Cenaze, Sirkeci’den, Denizyollarının 64 numaralı vapuruna konularak Beşiktaş İskelesi’ne çıkarılmıştır. Beşiktaş’ta Cemal Nadir’in cenaze otomobilini takiben yüzlerce otomobil ve ona yakın otobüs Necatibey Caddesi’ni takiben Dolmabahçe’ye doğru yola çıkmıştır. Bu şekilde yoluna devam eden cenaze alayı Dolmabahçe yoluyla Taksim’e kadar her apartmanın her penceresinden uzanan yaşlı gözler ve yaslı kalplerle uğurlanmıştır. Cenaze alayı Mete Caddesi’ne gelince kalabalığın sessizliğini eşinin feryatları bozmuştur. Cemal Nadir’in her akşam gülerek kat ettiği Mete Caddesi’nden yaya olarak işe gitmesinden dolayı eşi son bir kez de olsa Cemal Nadir’in bu caddeye arabasız girmesini istemiştir. Bu arzusunu yerine getirilmesi için Mete Caddesi’nin girişinde cenaze, otomobilden tekrar indirilmiş, başta bandonun çaldığı hazin havanın tempolarına uyularak eller üstünde sağlığında ikamet ettiği ve Mete Caddesi’nin en sonundaki Bedri Bey Apartmanı’na doğru yol alınmıştır. Yürekleri parçalayacak derecede hazin olan ortamda cenazeye katılanlar başta olmak üzere bu caddenin sakinleri hep birden gözyaşlarını tutamamıştır. Cenaze eller üzerinde apartmanın kapısına yaklaşınca, biçare refikasının şu feryadı duyulmuştur: “Ben onu öyle karşılayamam; yere diz çökmeliyim; bırakın beni!” diyen refikası bu acı feryat ve hıçkırıklarla olduğu yere yığılmıştır.
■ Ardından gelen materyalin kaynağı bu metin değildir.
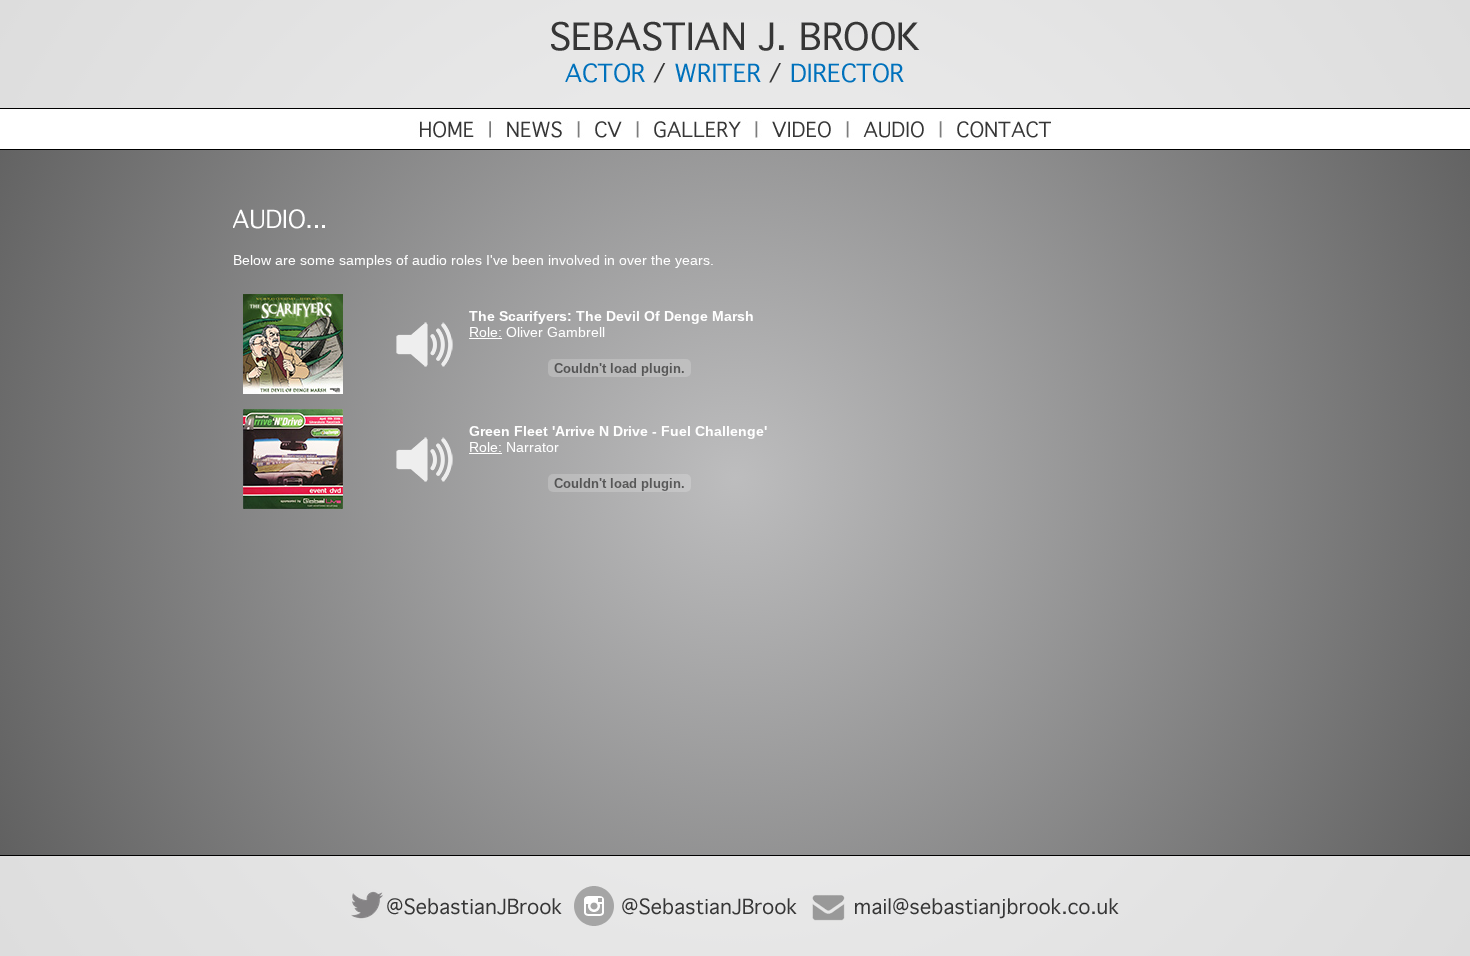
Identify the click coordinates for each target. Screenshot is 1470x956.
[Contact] (1092, 145)
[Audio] (892, 145)
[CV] (606, 145)
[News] (533, 145)
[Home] (356, 145)
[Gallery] (695, 145)
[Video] (800, 145)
O güne kadar, bir “sanatçı” cenazesinde görülmemiş bir insan seliyle, onu çok sevmiş İstanbul halkının gözyaşları içerisinde 28 Şubat 1947’de Zincirlikuyu Mezarlığında “Amcabey”in gölgesinde toprağa verilmiştir. Sanat hayatının en verimli bir zamanında ve genç yaşta ölümü ile yurdun her tarafında, büyük teessür uyandıran Cemal Nadir Güler gözyaşları arasında ebedi istirahatgâhına tevdi edilmiştir.
Dinî merasimle Zincirlikuyu Mezarlığı’na defnedilen Cemal Nadir’in vefatının 40. günü münasebeti ile ruhuna ithaf edilmek üzere 8 Nisan 1947 salı günü öğle namazından sonra Maçka’da Teşvikiye Camii’nde okunan mevlit için eş, dost ve sanatkarlar gelmiştir. Teşvikiye Camii’nde memleketin en güzide hafızları tarafından okunan mevlitte hatırası yad edilmiş, ruhuna Fatihalar ithaf olunmuş ve dualara anılmıştır.
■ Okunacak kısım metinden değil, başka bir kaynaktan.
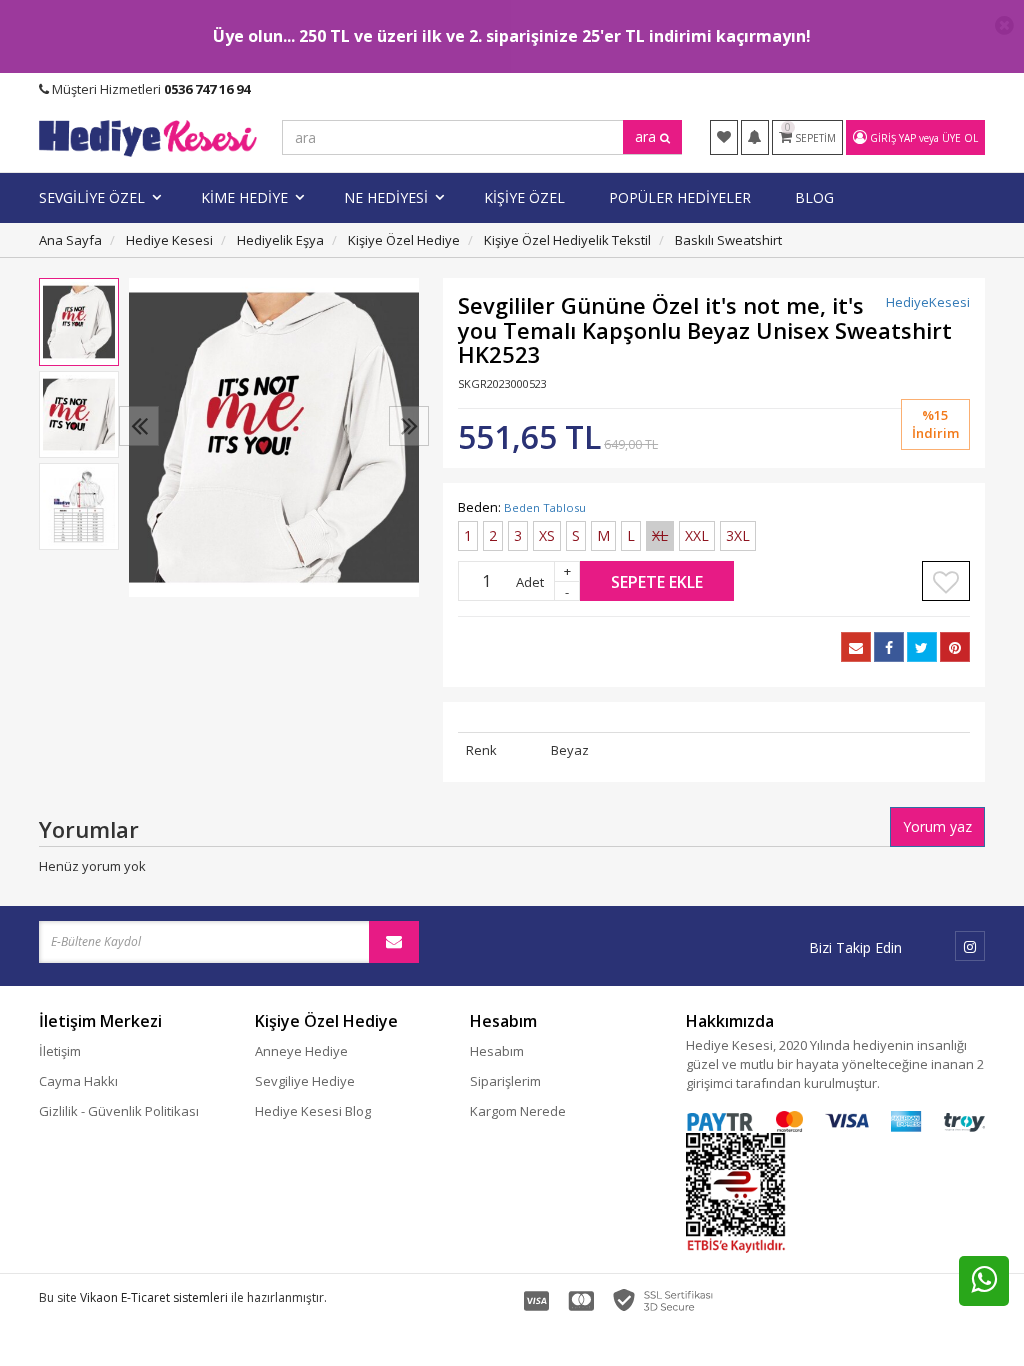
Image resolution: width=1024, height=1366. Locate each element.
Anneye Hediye (301, 1051)
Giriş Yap (893, 138)
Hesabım (497, 1051)
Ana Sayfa (70, 240)
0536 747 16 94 (207, 89)
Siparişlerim (505, 1081)
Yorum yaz (937, 826)
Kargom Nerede (518, 1111)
VEFATIYLA BABIALİ’DE HAYAT KALBİ DURDU
Türk karikatürüne yenilikler getirip onu gerek çizgi gerekse anlamı daha güçlü kılacak mesaj verme kabiliyetini artıran Cemal Nadir; fırçası ve kalemi ile günümüze kadar birçok çizere yön vermiş önemli bir sanatçıdır. O geniş muhayyilesi ve onun yansıması olan eserleriyle mizah ve çizgi sanatının okur, yazar, çizer ve yayıncı taraflarında hep takdir gören yenilikçi bir erbab-ı kalemdir. Her gün kalemini, fırçasını, zekâsını toplumun beklenti ya da aksaklılarına ışık tutacak bir netlikte kullanarak onun evladı mesabesindeki “Amcabey” ile yaman bir kalem olduğunu her geçen gün tasdik ettirmiştir.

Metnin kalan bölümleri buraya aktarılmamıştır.